To be done -
Please return word for word the rows starting at the one that contains "SUBMIT A PROJECT" and ending at the last row below.

Data for processing -
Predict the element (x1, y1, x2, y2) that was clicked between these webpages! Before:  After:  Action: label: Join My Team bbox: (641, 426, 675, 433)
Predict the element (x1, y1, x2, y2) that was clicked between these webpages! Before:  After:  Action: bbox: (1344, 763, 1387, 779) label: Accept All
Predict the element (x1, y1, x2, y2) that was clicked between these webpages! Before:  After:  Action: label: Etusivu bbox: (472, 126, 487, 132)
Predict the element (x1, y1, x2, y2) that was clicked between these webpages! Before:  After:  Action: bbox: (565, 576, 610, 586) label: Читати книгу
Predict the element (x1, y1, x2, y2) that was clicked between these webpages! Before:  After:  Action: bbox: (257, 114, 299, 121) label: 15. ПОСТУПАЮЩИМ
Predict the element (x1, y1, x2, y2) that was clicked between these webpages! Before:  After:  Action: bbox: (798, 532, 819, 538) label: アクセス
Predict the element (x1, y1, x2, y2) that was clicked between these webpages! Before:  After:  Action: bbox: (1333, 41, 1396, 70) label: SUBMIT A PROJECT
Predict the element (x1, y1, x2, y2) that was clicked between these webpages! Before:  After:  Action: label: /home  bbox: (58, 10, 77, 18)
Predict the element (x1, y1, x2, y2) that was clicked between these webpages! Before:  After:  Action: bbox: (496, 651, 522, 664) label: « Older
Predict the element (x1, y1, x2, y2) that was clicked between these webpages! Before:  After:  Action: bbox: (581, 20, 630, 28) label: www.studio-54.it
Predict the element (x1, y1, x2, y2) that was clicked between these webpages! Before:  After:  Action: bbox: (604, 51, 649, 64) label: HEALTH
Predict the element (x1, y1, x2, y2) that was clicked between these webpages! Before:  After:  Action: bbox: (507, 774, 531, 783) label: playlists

Full answer -
Predict the element (x1, y1, x2, y2) that was clicked between these webpages! Before:  After:  Action: bbox: (1333, 41, 1396, 70) label: SUBMIT A PROJECT
Predict the element (x1, y1, x2, y2) that was clicked between these webpages! Before:  After:  Action: label: /home  bbox: (58, 10, 77, 18)
Predict the element (x1, y1, x2, y2) that was clicked between these webpages! Before:  After:  Action: bbox: (496, 651, 522, 664) label: « Older
Predict the element (x1, y1, x2, y2) that was clicked between these webpages! Before:  After:  Action: bbox: (581, 20, 630, 28) label: www.studio-54.it
Predict the element (x1, y1, x2, y2) that was clicked between these webpages! Before:  After:  Action: bbox: (604, 51, 649, 64) label: HEALTH
Predict the element (x1, y1, x2, y2) that was clicked between these webpages! Before:  After:  Action: bbox: (507, 774, 531, 783) label: playlists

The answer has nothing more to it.